AIM OF THE EXERCISE
If a line in the data below holds the word "value", copy it.

Collected data:
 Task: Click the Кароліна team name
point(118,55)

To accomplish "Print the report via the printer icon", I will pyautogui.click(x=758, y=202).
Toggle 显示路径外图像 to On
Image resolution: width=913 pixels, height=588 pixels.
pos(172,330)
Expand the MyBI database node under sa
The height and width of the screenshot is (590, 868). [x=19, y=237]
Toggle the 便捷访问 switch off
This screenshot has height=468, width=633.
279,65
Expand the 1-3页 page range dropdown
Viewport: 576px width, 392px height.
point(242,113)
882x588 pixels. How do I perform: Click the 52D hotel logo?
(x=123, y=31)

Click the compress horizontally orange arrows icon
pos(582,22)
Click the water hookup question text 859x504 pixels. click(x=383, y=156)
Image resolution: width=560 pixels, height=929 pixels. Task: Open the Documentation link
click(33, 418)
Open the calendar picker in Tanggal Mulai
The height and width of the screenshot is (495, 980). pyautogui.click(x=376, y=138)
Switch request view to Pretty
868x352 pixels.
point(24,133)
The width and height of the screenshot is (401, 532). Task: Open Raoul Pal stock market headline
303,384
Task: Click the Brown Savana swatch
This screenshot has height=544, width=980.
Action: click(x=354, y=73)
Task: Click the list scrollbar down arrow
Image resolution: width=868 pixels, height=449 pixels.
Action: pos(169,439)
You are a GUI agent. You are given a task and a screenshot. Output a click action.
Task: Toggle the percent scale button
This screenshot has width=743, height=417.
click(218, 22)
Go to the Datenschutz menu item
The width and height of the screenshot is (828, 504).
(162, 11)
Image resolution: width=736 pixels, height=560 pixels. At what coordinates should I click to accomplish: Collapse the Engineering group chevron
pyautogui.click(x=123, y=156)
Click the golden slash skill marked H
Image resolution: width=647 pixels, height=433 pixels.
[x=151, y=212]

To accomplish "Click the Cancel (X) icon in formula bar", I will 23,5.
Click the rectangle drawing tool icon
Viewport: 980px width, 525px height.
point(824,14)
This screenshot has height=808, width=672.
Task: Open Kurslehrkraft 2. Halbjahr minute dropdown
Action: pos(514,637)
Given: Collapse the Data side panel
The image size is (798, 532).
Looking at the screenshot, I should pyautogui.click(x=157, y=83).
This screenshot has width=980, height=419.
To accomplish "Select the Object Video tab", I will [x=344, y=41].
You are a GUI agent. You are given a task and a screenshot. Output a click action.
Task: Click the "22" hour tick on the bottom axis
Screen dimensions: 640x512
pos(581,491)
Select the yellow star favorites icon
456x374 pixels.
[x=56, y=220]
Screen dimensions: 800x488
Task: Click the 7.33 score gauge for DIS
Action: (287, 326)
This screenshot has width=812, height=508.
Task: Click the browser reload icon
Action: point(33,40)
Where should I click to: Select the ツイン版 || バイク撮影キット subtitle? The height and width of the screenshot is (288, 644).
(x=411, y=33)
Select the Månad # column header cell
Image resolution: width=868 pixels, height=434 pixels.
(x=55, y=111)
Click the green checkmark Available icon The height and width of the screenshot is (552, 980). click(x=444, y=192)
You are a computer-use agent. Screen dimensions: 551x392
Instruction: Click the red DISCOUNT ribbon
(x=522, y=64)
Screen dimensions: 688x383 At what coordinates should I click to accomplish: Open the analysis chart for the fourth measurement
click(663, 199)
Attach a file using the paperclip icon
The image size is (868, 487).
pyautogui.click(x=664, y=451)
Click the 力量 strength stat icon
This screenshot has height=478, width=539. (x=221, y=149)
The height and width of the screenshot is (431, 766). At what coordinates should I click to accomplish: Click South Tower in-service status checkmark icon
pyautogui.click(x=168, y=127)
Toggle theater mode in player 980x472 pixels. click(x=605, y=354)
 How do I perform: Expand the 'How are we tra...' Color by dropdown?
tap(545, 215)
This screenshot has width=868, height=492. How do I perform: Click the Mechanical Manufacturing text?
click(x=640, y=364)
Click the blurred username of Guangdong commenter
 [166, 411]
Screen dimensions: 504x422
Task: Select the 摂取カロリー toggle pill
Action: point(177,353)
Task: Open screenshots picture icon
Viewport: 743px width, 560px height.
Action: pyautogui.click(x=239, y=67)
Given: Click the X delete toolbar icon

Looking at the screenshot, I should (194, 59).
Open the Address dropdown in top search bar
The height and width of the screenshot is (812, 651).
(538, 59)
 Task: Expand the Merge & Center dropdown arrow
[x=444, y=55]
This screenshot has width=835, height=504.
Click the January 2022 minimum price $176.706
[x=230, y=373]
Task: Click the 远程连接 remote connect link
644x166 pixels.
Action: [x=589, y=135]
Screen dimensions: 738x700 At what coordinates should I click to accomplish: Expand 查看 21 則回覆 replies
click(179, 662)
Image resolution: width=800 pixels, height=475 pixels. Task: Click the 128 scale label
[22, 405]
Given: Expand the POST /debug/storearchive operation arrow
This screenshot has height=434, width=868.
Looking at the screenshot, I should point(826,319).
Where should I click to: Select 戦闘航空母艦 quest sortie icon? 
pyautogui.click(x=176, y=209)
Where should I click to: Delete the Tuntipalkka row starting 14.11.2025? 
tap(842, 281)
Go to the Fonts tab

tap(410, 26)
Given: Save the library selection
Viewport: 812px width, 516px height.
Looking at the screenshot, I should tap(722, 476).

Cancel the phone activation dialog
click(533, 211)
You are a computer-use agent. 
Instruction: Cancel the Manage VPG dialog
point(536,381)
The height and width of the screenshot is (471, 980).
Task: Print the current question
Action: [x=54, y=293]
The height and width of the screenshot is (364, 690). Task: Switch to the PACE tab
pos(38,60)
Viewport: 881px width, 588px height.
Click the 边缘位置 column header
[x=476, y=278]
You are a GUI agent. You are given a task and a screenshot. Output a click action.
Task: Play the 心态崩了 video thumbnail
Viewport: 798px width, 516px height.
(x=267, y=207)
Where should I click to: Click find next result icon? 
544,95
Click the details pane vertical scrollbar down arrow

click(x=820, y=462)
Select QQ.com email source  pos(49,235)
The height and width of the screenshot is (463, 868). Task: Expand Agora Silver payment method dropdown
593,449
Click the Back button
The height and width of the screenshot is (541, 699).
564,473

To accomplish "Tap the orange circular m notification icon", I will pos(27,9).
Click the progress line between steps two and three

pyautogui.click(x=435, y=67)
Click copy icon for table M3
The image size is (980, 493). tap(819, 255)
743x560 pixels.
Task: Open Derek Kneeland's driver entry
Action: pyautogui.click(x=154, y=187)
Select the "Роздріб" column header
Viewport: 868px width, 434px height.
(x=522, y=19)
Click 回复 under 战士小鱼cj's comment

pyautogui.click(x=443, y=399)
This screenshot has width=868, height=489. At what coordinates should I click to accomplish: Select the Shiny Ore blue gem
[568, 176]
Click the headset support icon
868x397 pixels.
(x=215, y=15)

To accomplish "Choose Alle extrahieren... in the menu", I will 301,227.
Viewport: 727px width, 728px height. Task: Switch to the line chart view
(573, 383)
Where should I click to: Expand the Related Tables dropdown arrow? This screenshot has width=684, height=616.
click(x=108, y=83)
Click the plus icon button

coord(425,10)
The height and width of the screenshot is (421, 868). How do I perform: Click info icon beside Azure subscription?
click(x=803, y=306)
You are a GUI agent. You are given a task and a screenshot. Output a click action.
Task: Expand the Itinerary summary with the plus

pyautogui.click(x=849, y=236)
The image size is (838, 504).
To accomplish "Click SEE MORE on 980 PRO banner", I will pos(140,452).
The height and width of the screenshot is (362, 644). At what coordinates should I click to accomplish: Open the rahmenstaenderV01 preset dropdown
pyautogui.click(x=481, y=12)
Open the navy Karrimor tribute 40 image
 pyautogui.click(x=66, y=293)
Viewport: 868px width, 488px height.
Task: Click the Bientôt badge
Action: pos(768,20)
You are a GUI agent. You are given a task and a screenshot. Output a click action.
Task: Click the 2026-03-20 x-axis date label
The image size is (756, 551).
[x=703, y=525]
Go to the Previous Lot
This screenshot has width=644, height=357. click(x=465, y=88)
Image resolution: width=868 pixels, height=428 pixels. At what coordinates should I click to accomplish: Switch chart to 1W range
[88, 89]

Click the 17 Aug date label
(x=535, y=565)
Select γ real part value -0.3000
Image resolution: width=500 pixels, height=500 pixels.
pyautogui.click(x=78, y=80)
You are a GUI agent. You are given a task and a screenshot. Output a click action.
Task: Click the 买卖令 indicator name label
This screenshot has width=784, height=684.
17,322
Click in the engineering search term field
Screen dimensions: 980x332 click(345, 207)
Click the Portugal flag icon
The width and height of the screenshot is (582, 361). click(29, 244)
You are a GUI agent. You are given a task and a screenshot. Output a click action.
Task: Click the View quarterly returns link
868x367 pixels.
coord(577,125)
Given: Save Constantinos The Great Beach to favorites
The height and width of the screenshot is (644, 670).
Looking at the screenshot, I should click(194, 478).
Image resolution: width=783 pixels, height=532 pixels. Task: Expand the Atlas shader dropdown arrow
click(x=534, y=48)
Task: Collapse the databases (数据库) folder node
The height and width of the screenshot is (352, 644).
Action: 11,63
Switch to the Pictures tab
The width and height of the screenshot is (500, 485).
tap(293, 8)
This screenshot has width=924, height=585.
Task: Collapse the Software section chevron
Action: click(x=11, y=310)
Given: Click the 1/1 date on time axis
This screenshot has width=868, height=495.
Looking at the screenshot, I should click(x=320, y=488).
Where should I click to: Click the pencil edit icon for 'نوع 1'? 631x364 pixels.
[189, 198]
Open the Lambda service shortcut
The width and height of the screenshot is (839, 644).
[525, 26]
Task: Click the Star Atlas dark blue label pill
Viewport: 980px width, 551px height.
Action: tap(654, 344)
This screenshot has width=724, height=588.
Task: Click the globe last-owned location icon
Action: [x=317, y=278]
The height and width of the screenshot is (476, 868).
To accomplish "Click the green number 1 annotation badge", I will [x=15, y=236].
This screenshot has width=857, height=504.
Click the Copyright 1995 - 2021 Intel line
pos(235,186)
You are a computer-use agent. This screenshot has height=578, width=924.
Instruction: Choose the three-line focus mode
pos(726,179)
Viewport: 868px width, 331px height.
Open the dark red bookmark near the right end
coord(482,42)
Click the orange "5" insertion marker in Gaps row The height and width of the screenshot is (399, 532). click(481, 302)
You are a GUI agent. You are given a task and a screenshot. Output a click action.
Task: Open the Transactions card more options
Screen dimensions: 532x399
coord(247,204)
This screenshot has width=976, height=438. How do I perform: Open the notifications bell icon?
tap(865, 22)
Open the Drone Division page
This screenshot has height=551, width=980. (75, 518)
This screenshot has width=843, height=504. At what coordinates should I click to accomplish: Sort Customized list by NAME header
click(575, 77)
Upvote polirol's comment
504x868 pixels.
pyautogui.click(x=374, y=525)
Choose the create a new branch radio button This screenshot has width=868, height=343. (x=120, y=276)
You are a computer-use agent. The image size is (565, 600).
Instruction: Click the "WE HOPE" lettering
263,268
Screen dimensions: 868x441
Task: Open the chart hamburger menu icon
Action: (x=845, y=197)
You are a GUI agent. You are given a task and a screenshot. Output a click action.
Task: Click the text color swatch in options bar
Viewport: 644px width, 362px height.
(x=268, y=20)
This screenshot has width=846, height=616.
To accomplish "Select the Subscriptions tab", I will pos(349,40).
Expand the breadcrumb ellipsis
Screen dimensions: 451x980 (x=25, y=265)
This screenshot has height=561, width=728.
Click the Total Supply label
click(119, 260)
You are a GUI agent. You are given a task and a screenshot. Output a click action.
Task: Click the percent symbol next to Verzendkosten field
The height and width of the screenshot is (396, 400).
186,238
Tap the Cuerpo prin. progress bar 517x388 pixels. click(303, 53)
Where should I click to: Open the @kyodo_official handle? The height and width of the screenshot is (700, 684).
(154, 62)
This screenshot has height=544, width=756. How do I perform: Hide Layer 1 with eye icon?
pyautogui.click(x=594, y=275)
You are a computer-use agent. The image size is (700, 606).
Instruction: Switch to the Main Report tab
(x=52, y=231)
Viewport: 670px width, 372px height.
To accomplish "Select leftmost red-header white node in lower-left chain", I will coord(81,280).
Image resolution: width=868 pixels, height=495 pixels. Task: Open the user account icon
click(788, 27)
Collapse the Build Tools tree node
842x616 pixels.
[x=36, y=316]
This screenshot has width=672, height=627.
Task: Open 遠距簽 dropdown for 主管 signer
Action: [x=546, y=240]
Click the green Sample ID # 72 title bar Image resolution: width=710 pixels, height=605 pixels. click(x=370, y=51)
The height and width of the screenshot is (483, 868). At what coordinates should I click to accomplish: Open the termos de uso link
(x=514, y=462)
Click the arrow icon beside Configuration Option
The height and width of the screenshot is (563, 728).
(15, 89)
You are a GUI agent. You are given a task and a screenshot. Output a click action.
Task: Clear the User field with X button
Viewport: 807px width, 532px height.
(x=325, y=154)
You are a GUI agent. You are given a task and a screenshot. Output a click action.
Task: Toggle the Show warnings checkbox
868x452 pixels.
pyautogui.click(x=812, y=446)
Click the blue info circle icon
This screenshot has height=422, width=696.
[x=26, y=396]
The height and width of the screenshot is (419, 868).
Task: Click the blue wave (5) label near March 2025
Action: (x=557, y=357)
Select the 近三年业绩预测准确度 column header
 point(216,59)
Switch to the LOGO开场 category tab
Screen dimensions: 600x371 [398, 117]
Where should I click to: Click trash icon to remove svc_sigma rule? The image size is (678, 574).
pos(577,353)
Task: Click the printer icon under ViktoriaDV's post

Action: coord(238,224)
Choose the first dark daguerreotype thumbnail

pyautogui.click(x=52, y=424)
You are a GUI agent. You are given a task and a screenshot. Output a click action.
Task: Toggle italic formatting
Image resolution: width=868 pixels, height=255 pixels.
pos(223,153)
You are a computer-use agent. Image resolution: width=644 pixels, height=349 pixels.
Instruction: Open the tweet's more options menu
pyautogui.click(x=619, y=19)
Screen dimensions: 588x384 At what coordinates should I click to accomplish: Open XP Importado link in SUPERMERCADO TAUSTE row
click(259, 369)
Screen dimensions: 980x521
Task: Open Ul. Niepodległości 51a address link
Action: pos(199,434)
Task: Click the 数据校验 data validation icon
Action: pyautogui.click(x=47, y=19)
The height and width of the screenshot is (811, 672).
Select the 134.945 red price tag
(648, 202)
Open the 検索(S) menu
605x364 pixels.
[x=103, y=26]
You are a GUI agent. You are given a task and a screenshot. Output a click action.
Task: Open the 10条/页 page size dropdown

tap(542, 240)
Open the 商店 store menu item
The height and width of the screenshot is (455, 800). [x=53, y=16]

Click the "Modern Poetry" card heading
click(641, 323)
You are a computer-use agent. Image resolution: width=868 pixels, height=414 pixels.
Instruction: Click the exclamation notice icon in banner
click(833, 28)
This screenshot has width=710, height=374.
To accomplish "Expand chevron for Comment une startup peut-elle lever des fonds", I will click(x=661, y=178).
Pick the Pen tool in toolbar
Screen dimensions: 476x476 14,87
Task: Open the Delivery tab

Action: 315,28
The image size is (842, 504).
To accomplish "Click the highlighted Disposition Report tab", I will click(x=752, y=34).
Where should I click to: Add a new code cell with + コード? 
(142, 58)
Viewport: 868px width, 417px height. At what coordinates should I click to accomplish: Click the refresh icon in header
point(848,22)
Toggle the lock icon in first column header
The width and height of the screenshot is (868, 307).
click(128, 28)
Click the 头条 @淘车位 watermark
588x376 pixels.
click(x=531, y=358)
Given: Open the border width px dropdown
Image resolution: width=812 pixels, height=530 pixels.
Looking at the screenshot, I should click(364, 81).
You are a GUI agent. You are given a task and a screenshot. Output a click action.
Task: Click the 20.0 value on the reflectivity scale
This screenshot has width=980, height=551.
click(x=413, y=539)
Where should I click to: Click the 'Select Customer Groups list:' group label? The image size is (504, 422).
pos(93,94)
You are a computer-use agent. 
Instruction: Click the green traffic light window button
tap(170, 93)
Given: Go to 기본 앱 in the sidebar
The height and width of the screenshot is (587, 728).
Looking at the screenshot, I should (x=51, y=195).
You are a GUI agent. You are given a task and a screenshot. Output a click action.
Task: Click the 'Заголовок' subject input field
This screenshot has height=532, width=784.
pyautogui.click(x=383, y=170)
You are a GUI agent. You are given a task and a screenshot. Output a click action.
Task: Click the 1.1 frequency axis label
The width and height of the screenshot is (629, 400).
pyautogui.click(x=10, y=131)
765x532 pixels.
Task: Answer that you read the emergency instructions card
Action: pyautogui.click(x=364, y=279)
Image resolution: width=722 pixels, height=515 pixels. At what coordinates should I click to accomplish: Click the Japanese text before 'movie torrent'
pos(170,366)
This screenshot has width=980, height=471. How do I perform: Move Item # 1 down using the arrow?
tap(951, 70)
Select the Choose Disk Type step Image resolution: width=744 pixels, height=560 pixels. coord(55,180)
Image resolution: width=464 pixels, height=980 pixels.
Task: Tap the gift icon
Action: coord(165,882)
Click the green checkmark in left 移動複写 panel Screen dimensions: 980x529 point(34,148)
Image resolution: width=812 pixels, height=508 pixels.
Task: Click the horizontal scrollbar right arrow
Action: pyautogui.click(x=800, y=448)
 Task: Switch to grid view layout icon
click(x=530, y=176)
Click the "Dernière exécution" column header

RESPONSE
Select γ real part value -0.3000
Task: Click the 20.0 value on the reflectivity scale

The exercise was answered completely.